=== Begin Enclosure ===

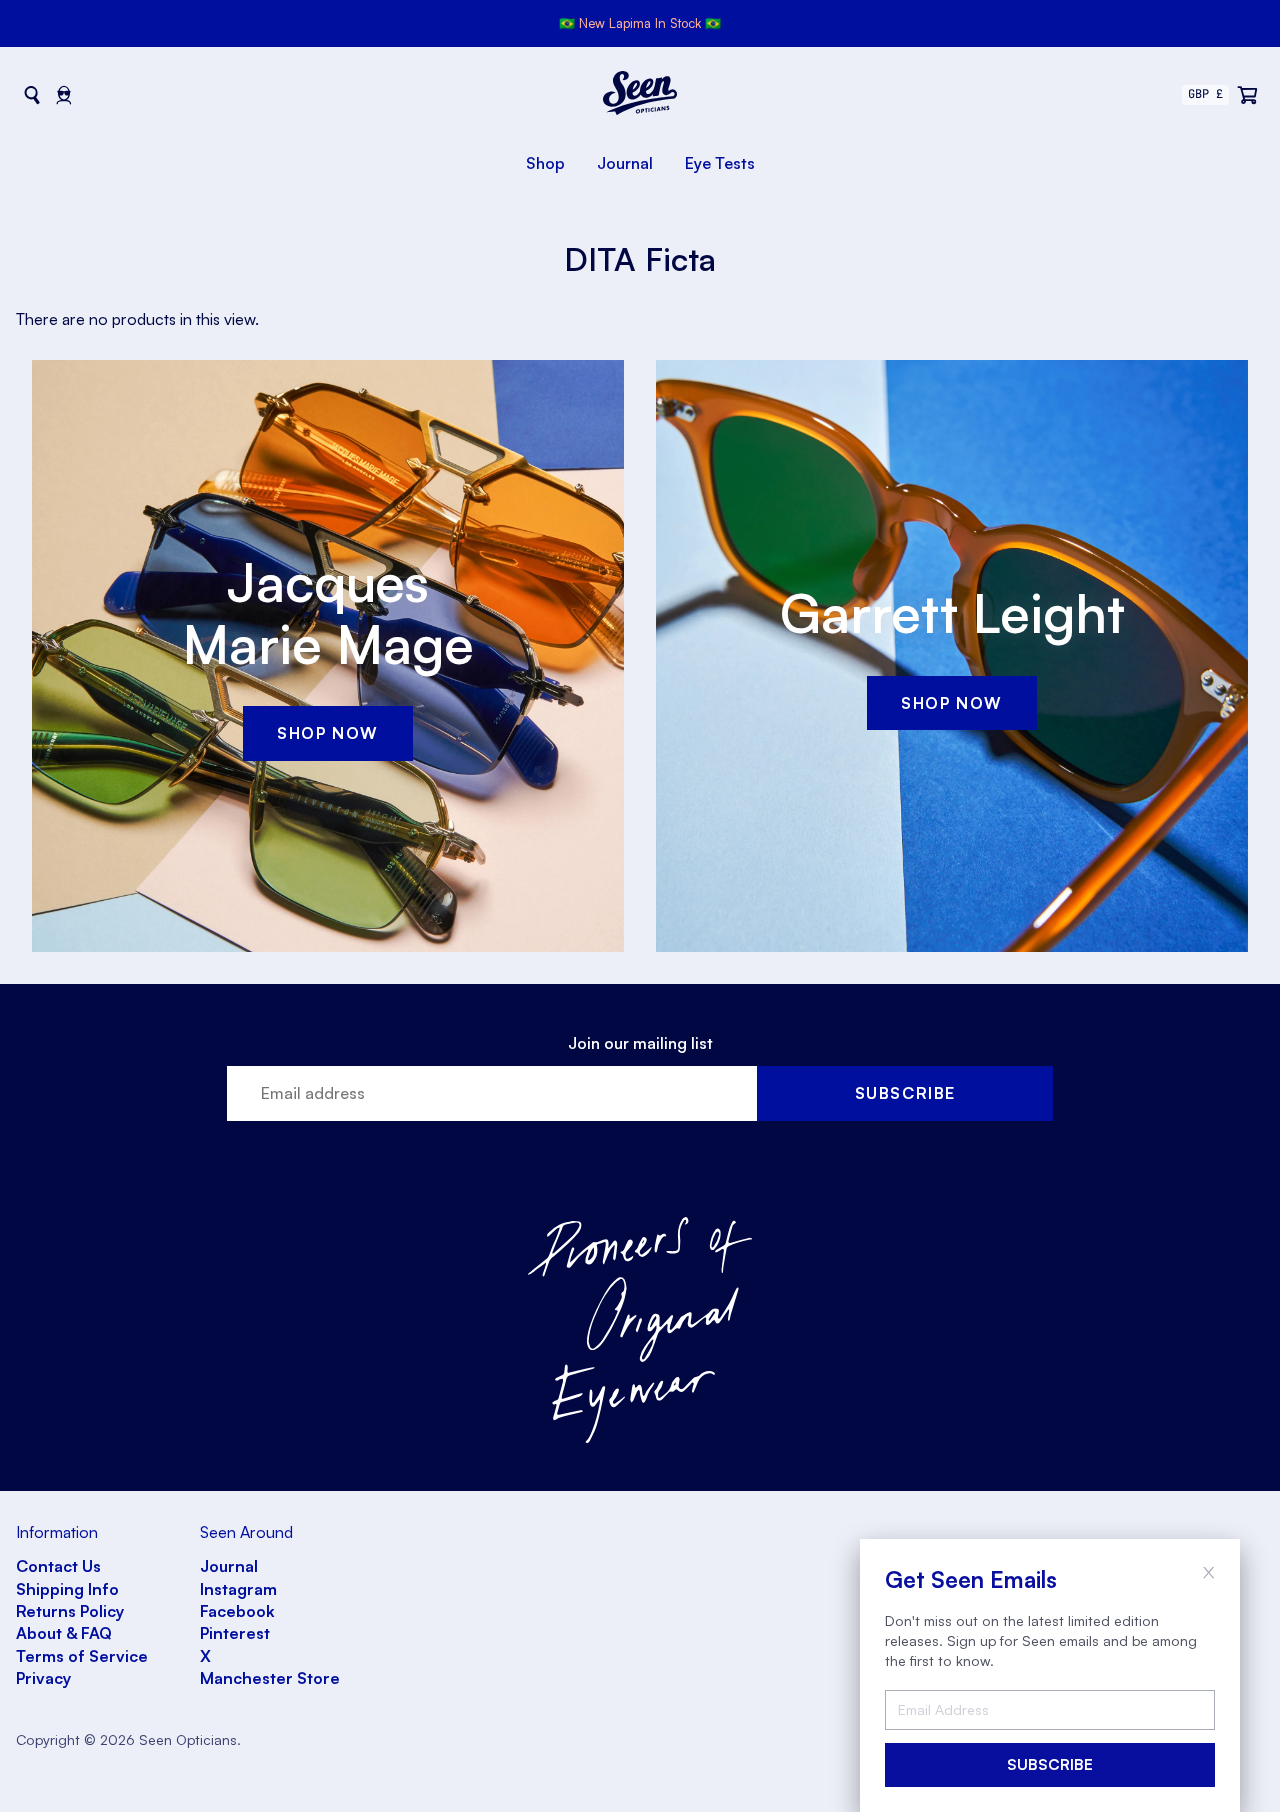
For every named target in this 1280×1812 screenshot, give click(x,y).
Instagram (238, 1589)
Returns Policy (70, 1611)
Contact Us (58, 1566)
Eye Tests (720, 163)
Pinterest (235, 1633)
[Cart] (1248, 95)
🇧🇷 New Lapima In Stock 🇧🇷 (640, 23)
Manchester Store (270, 1678)
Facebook (237, 1611)
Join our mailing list (640, 1043)
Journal (625, 163)
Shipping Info (67, 1589)
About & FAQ (64, 1633)
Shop (545, 163)
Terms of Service (82, 1656)
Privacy (43, 1678)
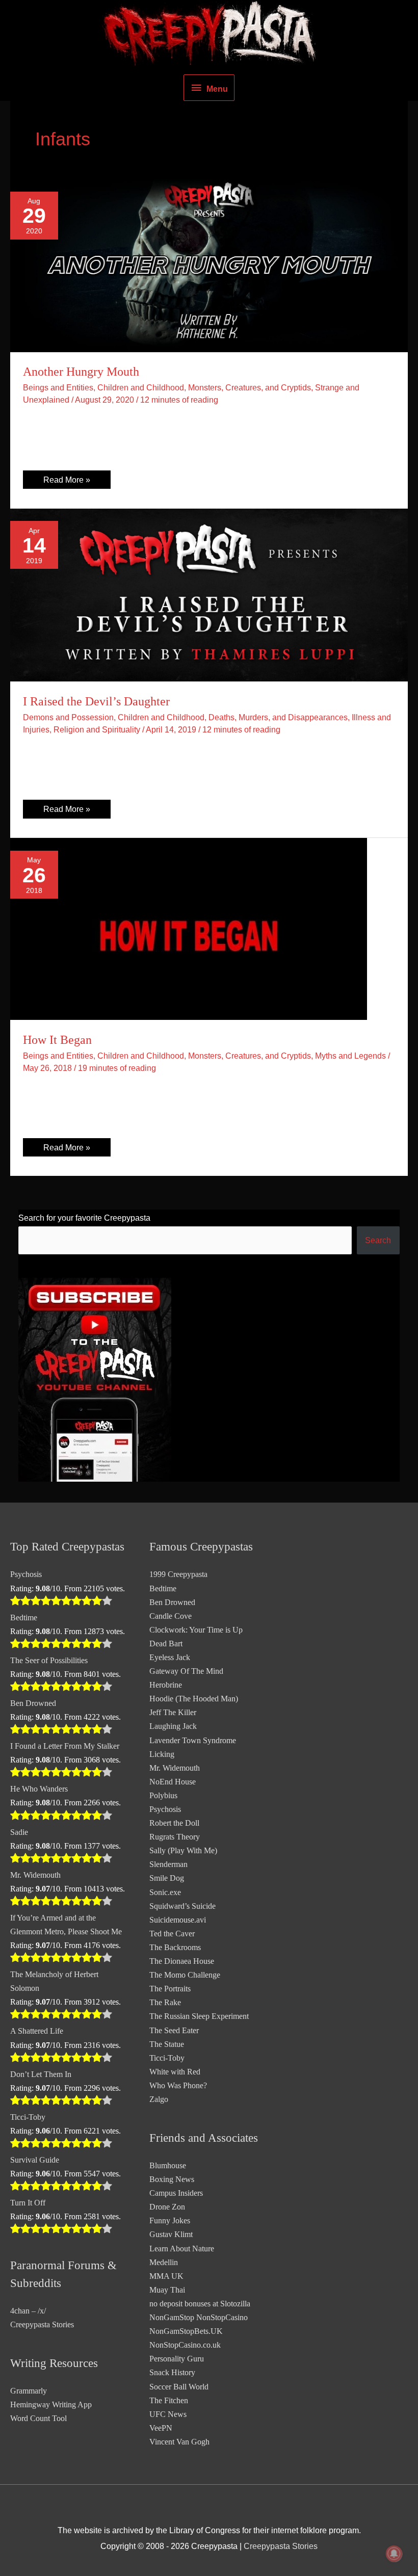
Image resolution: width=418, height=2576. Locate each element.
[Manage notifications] (394, 2553)
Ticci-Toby (27, 2117)
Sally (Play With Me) (183, 1850)
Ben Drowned (33, 1703)
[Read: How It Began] (188, 928)
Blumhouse (167, 2165)
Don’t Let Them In (40, 2074)
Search (378, 1240)
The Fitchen (168, 2400)
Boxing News (171, 2179)
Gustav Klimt (171, 2234)
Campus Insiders (176, 2193)
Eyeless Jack (169, 1657)
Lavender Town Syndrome (192, 1740)
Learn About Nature (181, 2248)
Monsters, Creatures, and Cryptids (249, 387)
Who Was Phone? (178, 2085)
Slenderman (168, 1864)
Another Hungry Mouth (81, 371)
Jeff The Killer (172, 1712)
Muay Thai (167, 2290)
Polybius (163, 1795)
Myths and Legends (350, 1055)
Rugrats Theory (174, 1837)
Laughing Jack (173, 1726)
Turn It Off (27, 2202)
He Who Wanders (39, 1789)
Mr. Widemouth (35, 1875)
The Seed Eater (174, 2030)
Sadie (19, 1832)
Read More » (66, 482)
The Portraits (170, 1988)
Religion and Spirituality (97, 729)
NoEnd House (172, 1781)
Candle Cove (170, 1616)
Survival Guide (34, 2160)
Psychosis (26, 1574)
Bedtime (23, 1617)
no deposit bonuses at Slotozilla (199, 2303)
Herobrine (165, 1685)
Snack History (172, 2372)
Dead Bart (165, 1643)
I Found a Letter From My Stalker (64, 1746)
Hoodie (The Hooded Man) (193, 1698)
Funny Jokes (169, 2220)
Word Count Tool (38, 2418)
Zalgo (158, 2099)
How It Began (57, 1039)
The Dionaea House (181, 1961)
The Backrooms (175, 1947)
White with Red (174, 2071)
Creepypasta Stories (42, 2324)
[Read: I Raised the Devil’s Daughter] (209, 594)
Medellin (163, 2262)
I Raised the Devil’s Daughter (96, 701)
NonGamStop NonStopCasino (198, 2317)
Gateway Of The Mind (186, 1671)
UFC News (168, 2414)
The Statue (166, 2044)
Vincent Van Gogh (179, 2442)
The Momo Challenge (184, 1975)
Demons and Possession (68, 717)
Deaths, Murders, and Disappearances (278, 717)
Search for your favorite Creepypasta (84, 1217)
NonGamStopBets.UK (186, 2331)
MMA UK (166, 2276)
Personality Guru (176, 2358)
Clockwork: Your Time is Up (196, 1630)
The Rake (165, 2002)
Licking (161, 1754)
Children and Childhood (140, 387)
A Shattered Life (36, 2031)
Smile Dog (166, 1878)
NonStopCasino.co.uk (185, 2345)
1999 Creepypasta (178, 1574)
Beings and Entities (58, 387)
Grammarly (28, 2391)
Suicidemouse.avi (177, 1920)
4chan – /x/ (28, 2311)
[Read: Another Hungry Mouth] (209, 264)
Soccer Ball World (178, 2386)
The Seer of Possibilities (49, 1660)
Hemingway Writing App (51, 2404)
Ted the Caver (172, 1933)
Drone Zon (167, 2207)
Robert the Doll (174, 1823)
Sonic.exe (165, 1892)
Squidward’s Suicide (182, 1906)
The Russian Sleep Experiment (199, 2016)
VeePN (160, 2428)
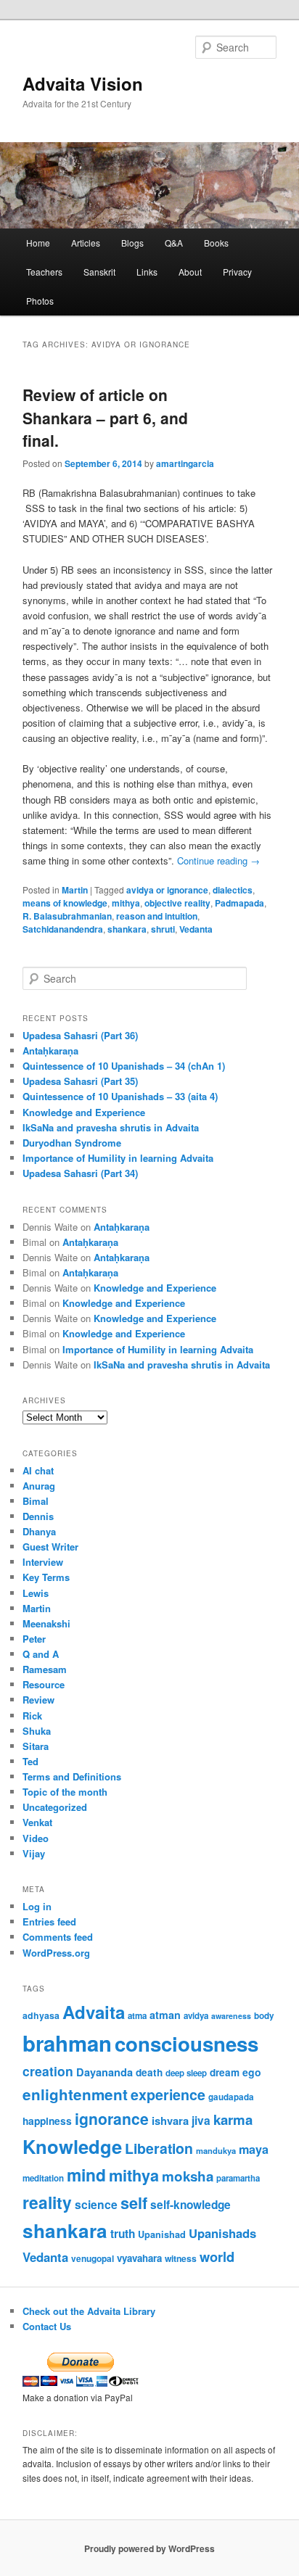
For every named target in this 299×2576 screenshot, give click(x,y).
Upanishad (162, 2234)
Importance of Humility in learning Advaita (117, 1158)
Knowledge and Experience (83, 1112)
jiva (201, 2121)
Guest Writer (50, 1546)
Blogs (132, 242)
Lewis (35, 1593)
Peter (34, 1639)
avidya (196, 2016)
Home (38, 242)
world (217, 2256)
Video (35, 1838)
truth (122, 2234)
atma (137, 2016)
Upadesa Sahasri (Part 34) (80, 1173)
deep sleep (186, 2073)
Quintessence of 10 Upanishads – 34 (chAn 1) (123, 1066)
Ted (30, 1761)
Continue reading (218, 860)
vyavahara (139, 2258)
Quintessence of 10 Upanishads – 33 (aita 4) (120, 1096)
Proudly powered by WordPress (149, 2548)
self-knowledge (190, 2205)
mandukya (216, 2150)
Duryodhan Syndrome (71, 1142)
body (264, 2016)
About (190, 271)
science (96, 2204)
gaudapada (231, 2097)
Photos (40, 300)
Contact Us (46, 2326)
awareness (231, 2015)
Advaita (93, 2011)
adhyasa (41, 2015)
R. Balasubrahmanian (67, 915)
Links (146, 271)
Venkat (37, 1822)
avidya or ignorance (167, 889)
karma (233, 2119)
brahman (67, 2043)
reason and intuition (156, 915)
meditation (43, 2178)
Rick (32, 1715)
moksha (187, 2176)
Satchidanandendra (62, 929)
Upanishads (222, 2233)
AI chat (38, 1470)
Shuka (36, 1731)
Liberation (159, 2148)
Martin (75, 889)
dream (224, 2072)
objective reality (177, 902)
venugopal (92, 2259)
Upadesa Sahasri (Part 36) (80, 1035)
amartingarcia (185, 463)
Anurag (38, 1486)
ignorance (112, 2118)
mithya (126, 902)
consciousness (186, 2043)
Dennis (38, 1516)
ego (251, 2072)
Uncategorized (54, 1807)
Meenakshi (46, 1623)
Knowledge (72, 2146)
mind (86, 2175)
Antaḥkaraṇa (50, 1050)
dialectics (233, 889)
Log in (37, 1906)
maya (254, 2149)
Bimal (35, 1501)
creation (47, 2071)
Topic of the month (64, 1792)
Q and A (40, 1654)
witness (181, 2258)
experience (168, 2094)
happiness (47, 2120)
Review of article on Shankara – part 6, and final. (105, 417)
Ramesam (44, 1669)
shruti (163, 929)
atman (165, 2014)
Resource (43, 1684)
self (133, 2203)
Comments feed (57, 1937)
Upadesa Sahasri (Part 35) (80, 1081)
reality (47, 2202)
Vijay (33, 1853)
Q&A (174, 242)
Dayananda (104, 2072)
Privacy (237, 271)
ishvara (170, 2121)
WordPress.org (56, 1953)
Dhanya (39, 1531)
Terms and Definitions (71, 1776)
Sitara (35, 1746)
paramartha (238, 2178)
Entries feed (49, 1921)
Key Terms (46, 1577)
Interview (42, 1562)
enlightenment (75, 2094)
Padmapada (239, 902)
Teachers (44, 271)
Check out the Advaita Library (88, 2311)
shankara (127, 929)
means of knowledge (64, 902)
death (149, 2072)
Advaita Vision (82, 83)
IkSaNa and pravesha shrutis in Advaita (110, 1127)
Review (38, 1699)
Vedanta (196, 929)
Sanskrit (99, 271)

=== End Enclosure ===

Work item ▸ An exact copy of the entries above, with no pictures, is the required answer.

Problem solution ▸
For every named target in this 1280×1812 screenshot, give click(x,y).
Instagram (238, 1589)
Returns Policy (70, 1611)
Contact Us (58, 1566)
Eye Tests (720, 163)
Pinterest (235, 1633)
[Cart] (1248, 95)
🇧🇷 New Lapima In Stock 🇧🇷 (640, 23)
Manchester Store (270, 1678)
Facebook (237, 1611)
Join our mailing list (640, 1043)
Journal (625, 163)
Shipping Info (67, 1589)
About & FAQ (64, 1633)
Shop (545, 163)
Terms of Service (82, 1656)
Privacy (43, 1678)
Image resolution: width=418, height=2576. Locate each element.
[Manage notifications] (394, 2553)
Ticci-Toby (27, 2117)
Sally (Play With Me) (183, 1850)
Ben Drowned (33, 1703)
[Read: How It Began] (188, 928)
Blumhouse (167, 2165)
Don’t Let Them In (40, 2074)
Search (378, 1240)
The Fitchen (168, 2400)
Boxing News (171, 2179)
Gustav Klimt (171, 2234)
Campus Insiders (176, 2193)
Eyeless Jack (169, 1657)
Lavender Town Syndrome (192, 1740)
Learn About Nature (181, 2248)
Monsters, Creatures, and Cryptids (249, 387)
Who Was Phone? (178, 2085)
Slenderman (168, 1864)
Another Hungry Mouth (81, 371)
Jeff The Killer (172, 1712)
Muay Thai (167, 2290)
Polybius (163, 1795)
Myths and Legends (350, 1055)
Rugrats Theory (174, 1837)
Laughing Jack (173, 1726)
Turn It Off (27, 2202)
He Who Wanders (39, 1789)
Mr. Widemouth (35, 1875)
The Seed Eater (174, 2030)
Sadie (19, 1832)
Read More » (66, 482)
The Portraits (170, 1988)
Religion and Spirituality (97, 729)
NoEnd House (172, 1781)
Candle Cove (170, 1616)
Survival Guide (34, 2160)
Psychosis (26, 1574)
Bedtime (23, 1617)
no deposit bonuses at Slotozilla (199, 2303)
Herobrine (165, 1685)
Snack History (172, 2372)
Dead Bart (165, 1643)
I Found a Letter From My Stalker (64, 1746)
Hoodie (The Hooded Man) (193, 1698)
Funny Jokes (169, 2220)
Word Count Tool (38, 2418)
Zalgo (158, 2099)
How It Began (57, 1039)
The Dionaea House (181, 1961)
The Backrooms (175, 1947)
White with Red (174, 2071)
Creepypasta Stories (42, 2324)
[Read: I Raised the Devil’s Daughter] (209, 594)
Medellin (163, 2262)
I Raised the Devil’s Daughter (96, 701)
NonGamStop NonStopCasino (198, 2317)
Gateway Of The Mind (186, 1671)
UFC News (168, 2414)
The Statue (166, 2044)
Vincent Van Gogh (179, 2442)
The Momo Challenge (184, 1975)
Demons and Possession (68, 717)
Deaths, Murders, and Disappearances (278, 717)
Search for your favorite Creepypasta (84, 1217)
NonGamStopBets.UK (186, 2331)
MMA UK (166, 2276)
Personality Guru (176, 2358)
Clockwork: Your Time is Up (196, 1630)
The Rake (165, 2002)
Licking (161, 1754)
Children and Childhood (140, 387)
A Shattered Life (36, 2031)
Smile Dog (166, 1878)
NonStopCasino.co.uk (185, 2345)
1999 Creepypasta (178, 1574)
Beings and Entities (58, 387)
Grammarly (28, 2391)
Suicidemouse.avi (177, 1920)
4chan – /x/ (28, 2311)
[Read: Another Hungry Mouth] (209, 264)
Soccer Ball World (178, 2386)
The Seer of Possibilities (49, 1660)
Hemingway Writing App (51, 2404)
Ted the Caver (172, 1933)
Drone Zon (167, 2207)
Robert the Doll (174, 1823)
Sonic.exe (165, 1892)
Squidward’s Suicide (182, 1906)
The Russian Sleep Experiment (199, 2016)
VeePN (160, 2428)
For every named target in this 299×2576 screenshot, give click(x,y).
Upanishad (162, 2234)
Importance of Humility in learning Advaita (117, 1158)
Knowledge and Experience (83, 1112)
jiva (201, 2121)
Guest Writer (50, 1546)
Blogs (132, 242)
Lewis (35, 1593)
Peter (34, 1639)
avidya (196, 2016)
Home (38, 242)
world (217, 2256)
Video (35, 1838)
truth (122, 2234)
atma (137, 2016)
Upadesa Sahasri (Part 34) (80, 1173)
deep sleep (186, 2073)
Quintessence of 10 Upanishads – 34 (chAn 1) (123, 1066)
Ted (30, 1761)
Continue reading (218, 860)
vyavahara (139, 2258)
Quintessence of 10 Upanishads – 33 (aita 4) (120, 1096)
Proudly powered by WordPress (149, 2548)
self-knowledge (190, 2205)
mandukya (216, 2150)
Duryodhan Syndrome (71, 1142)
body (264, 2016)
About (190, 271)
science (96, 2204)
gaudapada (231, 2097)
Photos (40, 300)
Contact Us (46, 2326)
awareness (231, 2015)
Advaita (93, 2011)
adhyasa (41, 2015)
R. Balasubrahmanian (67, 915)
Links (146, 271)
Venkat (37, 1822)
avidya or ignorance (167, 889)
karma (233, 2119)
brahman (67, 2043)
reason and intuition (156, 915)
meditation (43, 2178)
Rick (32, 1715)
moksha (187, 2176)
Satchidanandendra (62, 929)
Upanishads (222, 2233)
AI chat (38, 1470)
Shuka (36, 1731)
Liberation (159, 2148)
Martin (75, 889)
dream (224, 2072)
objective reality (177, 902)
venugopal (92, 2259)
Upadesa Sahasri (Part 36) (80, 1035)
amartingarcia (185, 463)
Anurag (38, 1486)
ignorance (112, 2118)
mithya (126, 902)
consciousness (186, 2043)
Dennis (38, 1516)
ego (251, 2072)
Uncategorized (54, 1807)
Meenakshi (46, 1623)
Knowledge (72, 2146)
mind (86, 2175)
Antaḥkaraṇa (50, 1050)
dialectics (233, 889)
Log in (37, 1906)
maya (254, 2149)
Bimal (35, 1501)
creation (47, 2071)
Topic of the month (64, 1792)
Q and A (40, 1654)
witness (181, 2258)
experience (168, 2094)
happiness (47, 2120)
Review of article on Shankara – part 6, and final. (105, 417)
Ramesam (44, 1669)
shruti (163, 929)
atman (165, 2014)
Resource (43, 1684)
self (133, 2203)
Comments feed (57, 1937)
Upadesa Sahasri (Part 35) (80, 1081)
reality (47, 2202)
Vijay (33, 1853)
Q&A (174, 242)
Dayananda (104, 2072)
Privacy (237, 271)
ishvara (170, 2121)
WordPress.org (56, 1953)
Dhanya (39, 1531)
Terms and Definitions (71, 1776)
Sitara (35, 1746)
paramartha (238, 2178)
Entries feed (49, 1921)
Key Terms (46, 1577)
Interview (42, 1562)
enlightenment (75, 2094)
Padmapada (239, 902)
Teachers (44, 271)
Check out the Advaita Library (88, 2311)
shankara (127, 929)
means of knowledge (64, 902)
death (149, 2072)
Advaita Vision (82, 83)
IkSaNa and pravesha shrutis in Advaita (110, 1127)
Review (38, 1699)
Vedanta (196, 929)
Sanskrit (99, 271)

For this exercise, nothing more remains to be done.